I spent two hurried minutes jiggling and fiddling with it to get it back into place on the side of the bath where it belonged. Then I washed my hands, took a deep breath and it was time for the webinar.

My bath panel is pretty big but it was only a little problem to resolve. It was stressful in that moment because of the urgency. It would have been far better to look around in the previous days (or weeks!) and sort it out sooner.

 

Little problems can be overcome once we notice them. Little problems in your thesis or your research are less stressful to resolve before the viva than in your viva. While you can’t just prime yourself to notice what you’ve not noticed previously, you can work carefully during your viva prep to look for little problems.

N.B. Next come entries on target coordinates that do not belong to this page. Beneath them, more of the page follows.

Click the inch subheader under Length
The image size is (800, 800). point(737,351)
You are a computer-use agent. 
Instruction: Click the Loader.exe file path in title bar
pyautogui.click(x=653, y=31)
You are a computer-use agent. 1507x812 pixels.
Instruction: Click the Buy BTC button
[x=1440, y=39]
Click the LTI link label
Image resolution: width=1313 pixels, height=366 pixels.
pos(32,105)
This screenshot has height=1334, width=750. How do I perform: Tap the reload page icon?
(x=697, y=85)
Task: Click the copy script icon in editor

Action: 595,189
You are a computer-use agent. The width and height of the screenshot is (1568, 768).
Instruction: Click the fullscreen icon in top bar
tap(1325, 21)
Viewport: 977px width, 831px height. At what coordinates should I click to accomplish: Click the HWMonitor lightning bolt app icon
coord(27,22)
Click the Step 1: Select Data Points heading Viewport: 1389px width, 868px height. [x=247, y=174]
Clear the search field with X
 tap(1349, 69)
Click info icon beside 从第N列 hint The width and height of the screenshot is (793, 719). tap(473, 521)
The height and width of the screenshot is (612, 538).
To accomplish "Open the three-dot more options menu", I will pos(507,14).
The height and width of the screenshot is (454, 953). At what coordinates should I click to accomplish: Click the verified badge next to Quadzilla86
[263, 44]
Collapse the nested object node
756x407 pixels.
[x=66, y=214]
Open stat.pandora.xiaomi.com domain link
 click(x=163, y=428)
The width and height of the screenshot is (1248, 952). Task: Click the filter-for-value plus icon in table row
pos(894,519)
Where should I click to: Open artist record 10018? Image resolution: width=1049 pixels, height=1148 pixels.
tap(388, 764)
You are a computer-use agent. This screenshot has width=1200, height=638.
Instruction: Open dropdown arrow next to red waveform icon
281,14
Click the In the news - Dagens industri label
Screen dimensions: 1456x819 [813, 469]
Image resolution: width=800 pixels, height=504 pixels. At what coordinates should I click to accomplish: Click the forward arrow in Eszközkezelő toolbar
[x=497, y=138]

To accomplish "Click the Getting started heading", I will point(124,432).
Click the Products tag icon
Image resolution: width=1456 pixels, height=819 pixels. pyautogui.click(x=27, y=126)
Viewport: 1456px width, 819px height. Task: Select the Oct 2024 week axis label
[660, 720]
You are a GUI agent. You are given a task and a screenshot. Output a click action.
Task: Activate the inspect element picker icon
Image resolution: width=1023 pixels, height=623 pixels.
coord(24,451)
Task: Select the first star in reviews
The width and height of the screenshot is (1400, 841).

  • Read your thesis without skimming. What do you see? Typos aren’t a problem because they don’t require you to come up with a solution. A clunky sentence might be a problem. How do you make it clearer? A forgotten topic is a problem. What can you do to refresh your memory?
  • Ask for considered feedback when you rehearse. Your friend not understanding you is a problem. How can you explain your point better? Your supervisor disagreeing with you is a problem. How can you explore the issue?

A clunky passage in your thesis or a misunderstanding in the viva will not lead to your failure. Little problems are little, but remember: little problems are less stressful to resolve before the viva than in your viva. By working to spot what you’ve not noticed before you can pre-emptively fix things – or give yourself more practice solving little problems for the viva.